Cleaning out the last of our grain bins.

Sunday, July 16, 2017

Mid July...

The summer is flying by. We have been busy hauling off the last of our corn and soybeans from our grain bins as well as spraying our growing corn and soybean crops with the last round of herbicides and fungicides. Our focus is starting to shift towards getting ready for harvest with projects such as another new grain bin and grain dryer modifications happening quickly. Summer baseball season is also behind us, but the sweet corn is just now coming on. While we started the planting season with plenty of moisture, we are now in search of multiple good rains. Our area keeps missing the soaking rains, but despite our dryness our crops look good for the time being.

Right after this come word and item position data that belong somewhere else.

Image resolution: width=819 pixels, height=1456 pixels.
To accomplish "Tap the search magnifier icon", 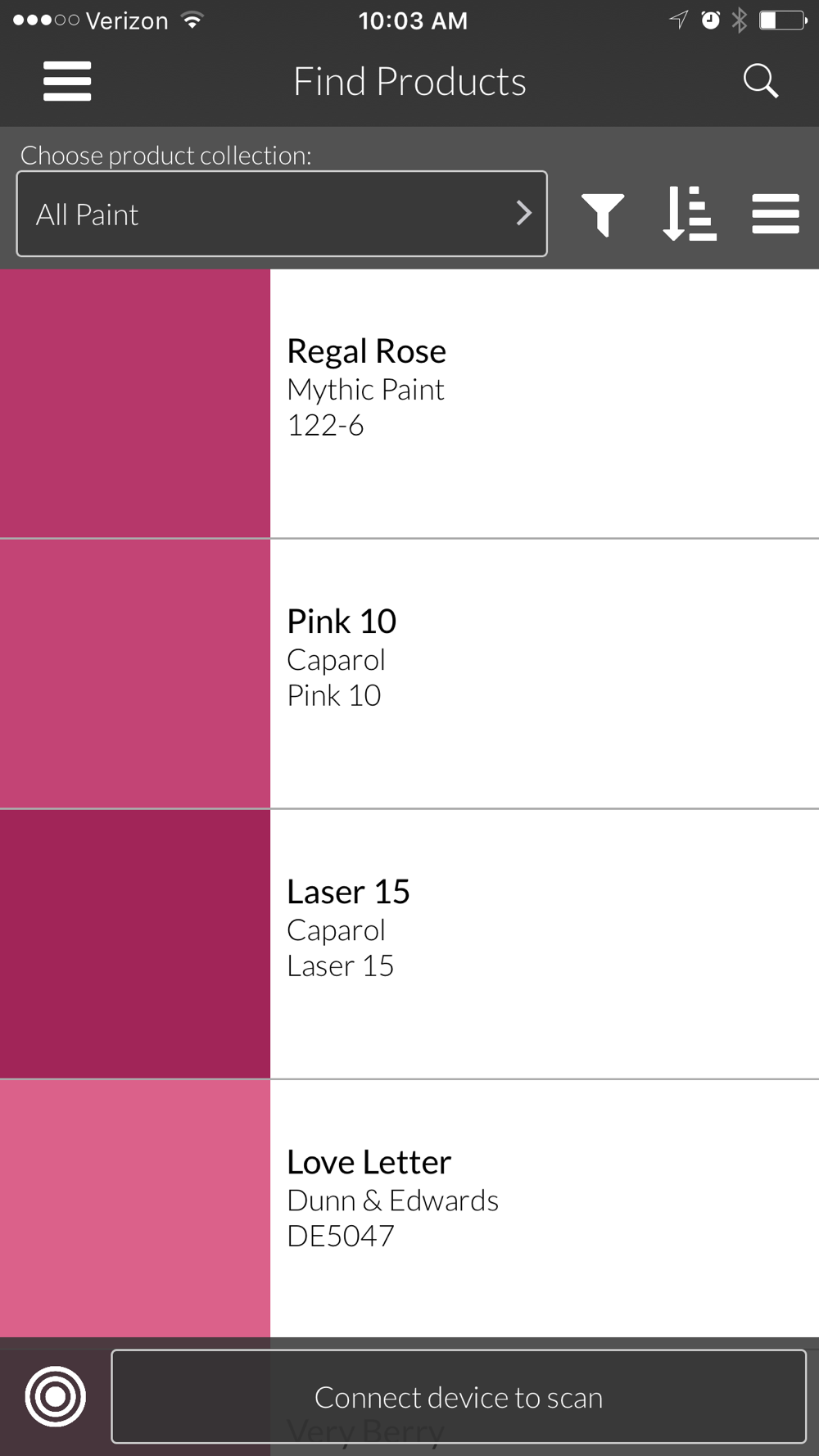I will pos(760,81).
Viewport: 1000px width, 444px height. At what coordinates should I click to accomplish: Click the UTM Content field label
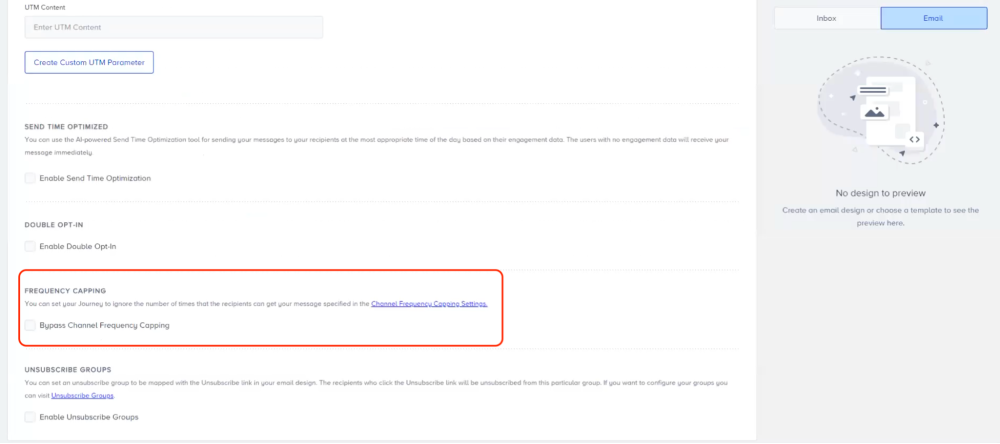tap(44, 7)

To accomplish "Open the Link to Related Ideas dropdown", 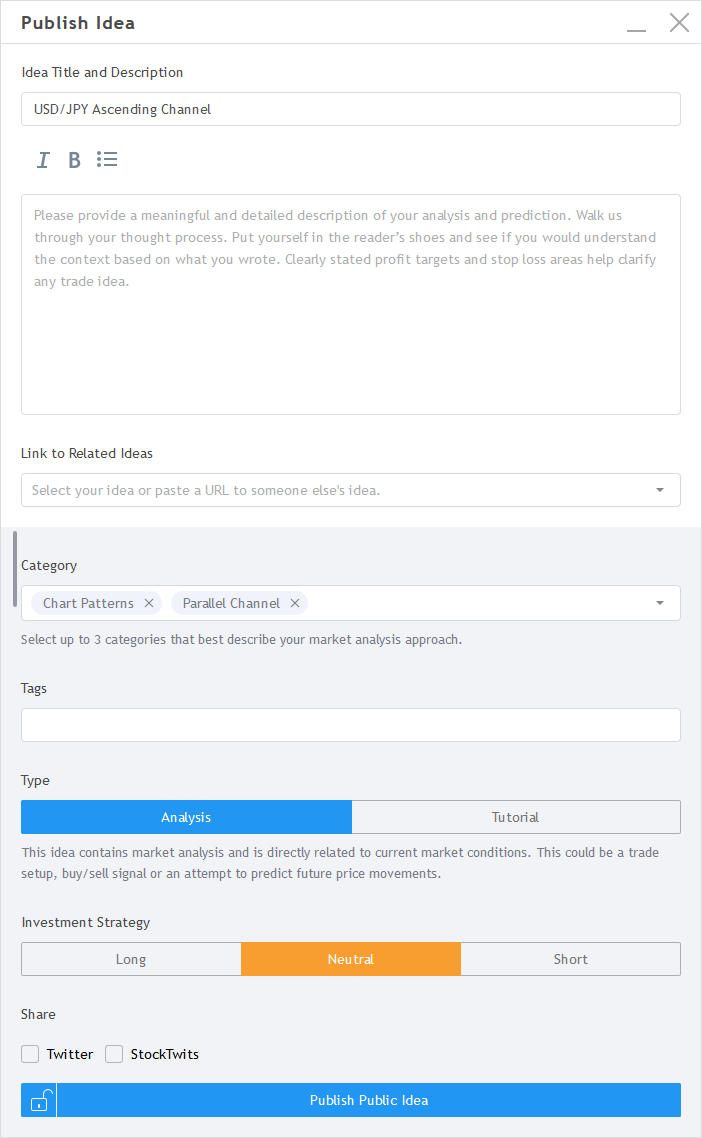I will tap(660, 490).
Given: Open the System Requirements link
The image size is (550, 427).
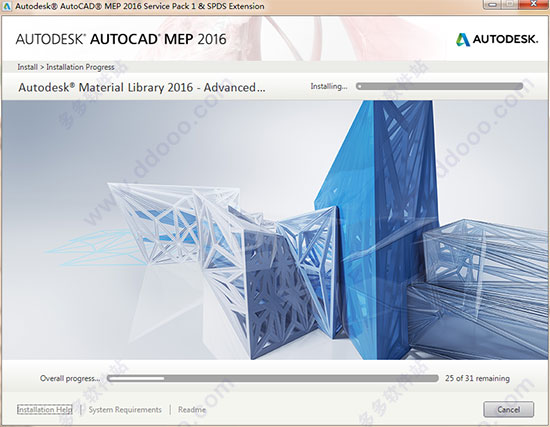Looking at the screenshot, I should (125, 409).
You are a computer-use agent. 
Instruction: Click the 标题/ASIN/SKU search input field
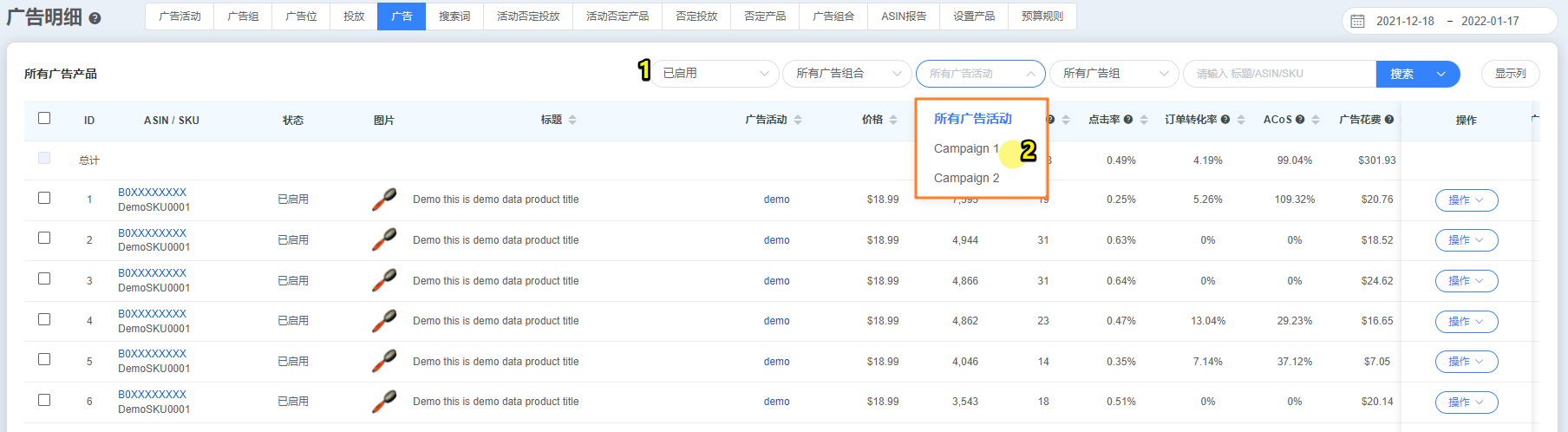pyautogui.click(x=1279, y=74)
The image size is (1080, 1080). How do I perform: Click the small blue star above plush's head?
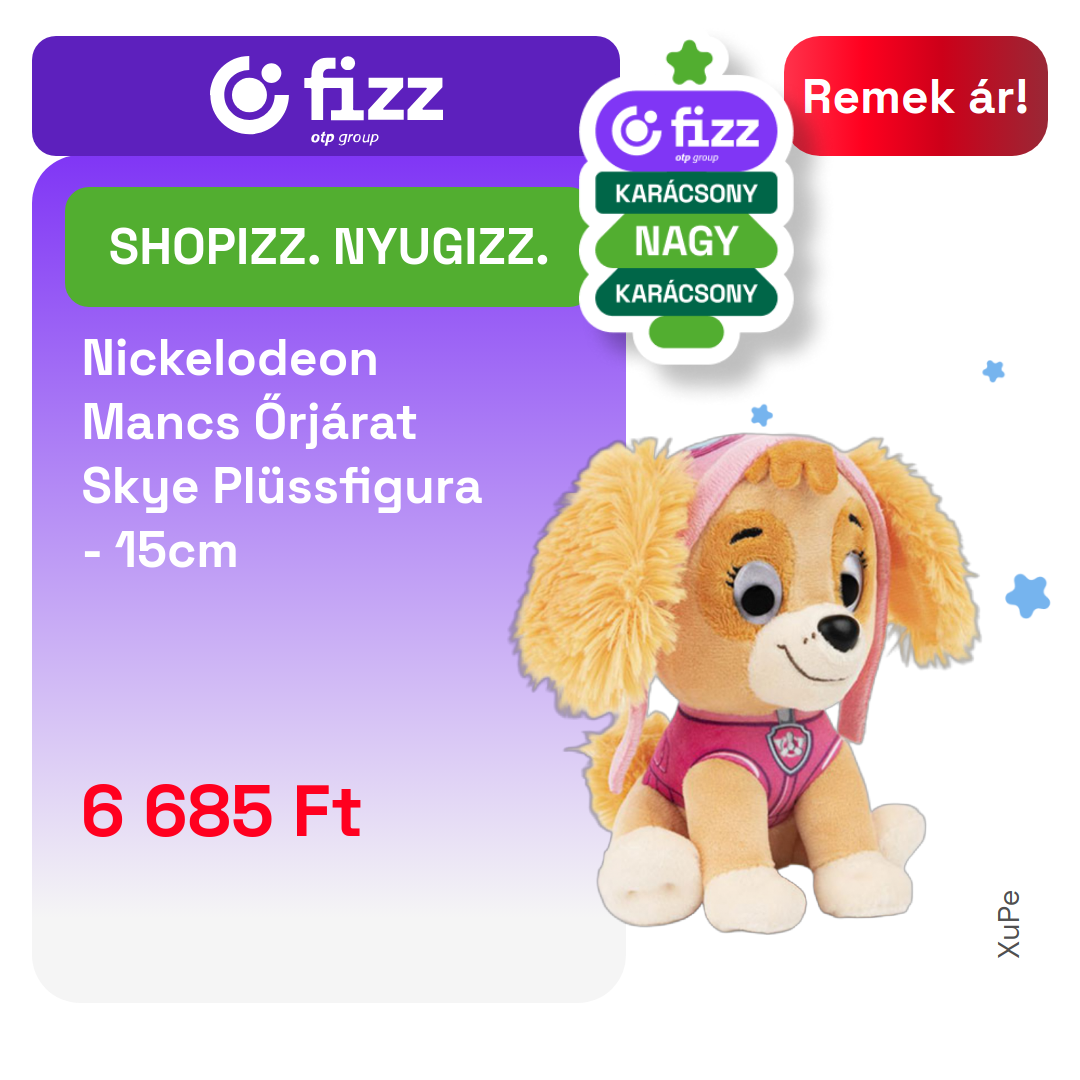click(761, 415)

This year we tried applying some of our corn fungicide with a helicopter versus an airplane. The helicopter allows us to get into tighter spaces and more odd shaped fields.

Mowing roadsides ahead of the 4th of July.

A thin stand of soybeans on our farm in Greenfield. It rained 3" after we planted the field the first time and then another 1.3" after we replanted the spots above. What a year to get a crop established in Greene County.

Our Grower to Grower Agronomy Group discussing crop conditions in June in one of our corn fields.